*** Document excerpt ***

In 1951, Aimé Ferrier discovered the largest prime at the time (20,988,936,657,440,586,486,151,264,256,610,222,593,863,921) by hand. Since then, all other record setting primes were found by computers, for obvious reasons. It takes a lot of number crunching with minimal human oversight, but also nifty tricks to speed things up.
It would take your computer months to reach the University of Missouri discovery. It initially took 31 days of non-stop computing by the Great Internet Mersenne Prime Search at the University’s network of desktop computers. Squirrels — a software-development company specializing in wireless audio and video transmission — verified the operation in 2.3 days on an NVIDIA GPU and the other took 3.5 days using an AMD GPU. ZME Science caught up with Squirrels President David Stanfill who shared the company’s process, why this is really important and what’s next.
Squirrels used their own custom-built supercomputer, a system of 480.9 TFLOPS (2,400 times faster than your computer) which, however, only eats 24kW of power. A liquid cooling system helps the supercomputer stay in tip top shape, and any heat is recycled to warm the office instead of dumping it outside.
“The system is a cluster of dozens of high-end consumer graphics cards, but instead of playing games these cards are doing serious number crunching. A normal computer can do four to eight operations at once, where a graphics card can handle thousands of simultaneous actions in parallel,” Stanfill said.
“These cards aren’t meant to be piled 8 high into a system, the heat and demands on the host system is just too high, but Squirrels has tuned each card to act self-sufficiently, only interacting with the host computer when a task is starting or complete.”
“Doing one of these tests for a number of the size we verified takes around 34 quadrillion steps. A single error in any of those steps propagates quickly, and within just a few thousand steps the data you are working with is indistinguishable from the correct data. So we actually run our cards in parallel – every million steps or so three cards compare their results. If there is any mismatch, the cards back up and repeat the calculation until all three match.”
A prime is any number that’s only divisible by itself and the number one. Examples include 2, 3, 5, 7, 13 and so on. Twelve is not a prime because it’s divisible by 3 and 2, which are other primes. As you work up the ladder primes become increasingly harder to find.
The prime was discovered by factoring 2 by itself millions of times, and subtracting one for each iteration. The methods used to both discover and verify the largest Mersenne prime number yet aren’t pure brute force, though. Algorithms are used to streamline the process and avoid unnecessary steps, from simple tweaks like ignoring any numbering ending in 5 (because any number ending in 5 is divisible by 5 and hence not a prime), to more complex algorithms like the Fast Fourier transform.
“FFTs are fundamental to many scientific and common computing algorithms, everything from image, audio, and video compression to advanced scientific analysis relys on the FFT. The FFT algorithm has been called most influential discovery in mathematics in the 20th century. NVIDIA and AMD both have research teams dedicated to putting out very fast FFT algorithms on their respective graphics card platforms and we use those in the core of the programs that search for large primes. The work and precision required for those large prime verifications has already identified and helped fix several issues with the precision of AMDs FFT library,” Stanfill said.

*** End of Document excerpt ***

■ **Tasks**:
A) Say whether each statement agrees with the article on the Mersenne prime verification, answering yes or no and quoting the words of the article that decide it: (i) The Squirrels supercomputer draws 24kW of power. (ii) Heat from the supercomputer is released outside. (iii) Three cards compare their results roughly every thousand steps.
B) Resume the article on the Mersenne prime verification from its last sentence.
The listing that follows has no connection to the article on the Mersenne prime verification.

*** Data below ***

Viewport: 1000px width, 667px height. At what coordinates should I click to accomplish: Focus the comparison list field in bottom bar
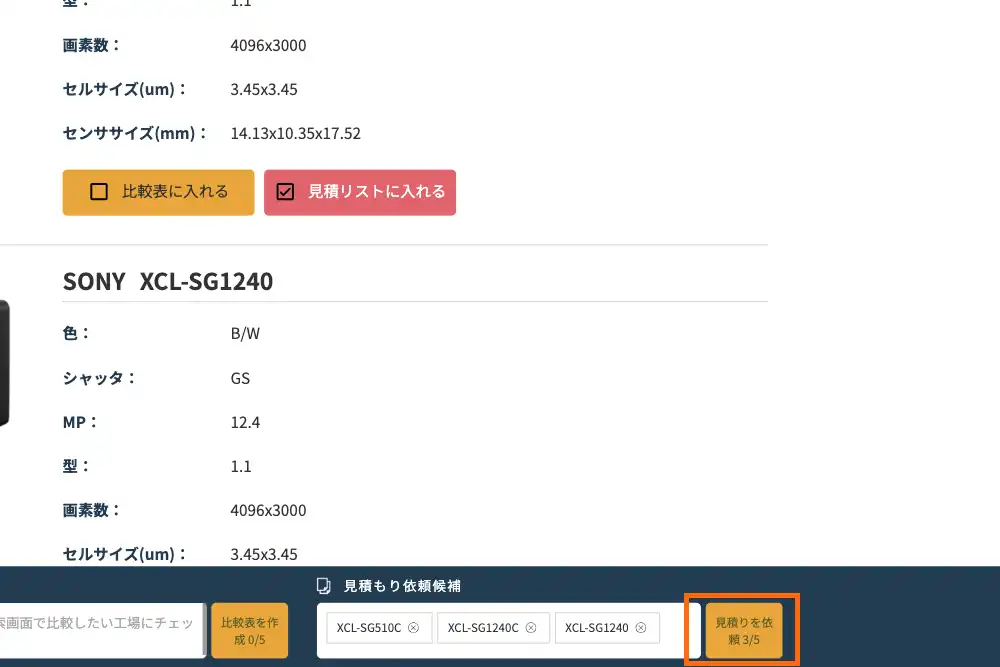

*** End of Data below ***

■ **Results of the tasks**:
A)
(i) Yes: "which, however, only eats 24kW of power"
(ii) No: "any heat is recycled to warm the office instead of dumping it outside"
(iii) No: "every million steps or so three cards compare their results"

B)
“This is the same kind of advantage this work has in discovering tiny flaws in hardware and software that was just revealed in the Intel Skylake bug,” he added.
“We are pressing these systems to the limit and everything has to be perfect. If anyone is going to find a bug or place to improve the FFT libraries or hardware involved, it is going to be those pushing the envelope with massive calculations that have no room for error.”
To verify the prime, Squirrels engineers tweaked the supercomputer for added accuracy by sacrificing speed. The risk of error is now infinitesimally small.
“We only utilized a fraction of our super computers raw power for this verification, but because of the intense scrutiny on this number, we make sure every calculation is perfect. We actually run the same calculation on each of those cards with a slightly different shift value to ensure different bits of the memory and processor wiring is used for each test. That’s like taking 456 * 456 on one card, 45600 * 45600 on another, and 4560000 * 4560000 on the final card, and then dividing the results by 1 , 10000, and 100000000 when we are done and making sure they all match,” Stanfill told ZME Science.
“All of the technology we developed and put in place makes those trade offs in realtime depending on the task at hand. It also manages the the error checking applied to any problem our cluster works on, not just prime searches. That’s what we mean when we say that this problem is a driving problem — the system and technology we improve to make sure this verification is perfect will also help ensure the results of tomorrows analysis of a possible cancer cure is just as correct,” Stanfill continued.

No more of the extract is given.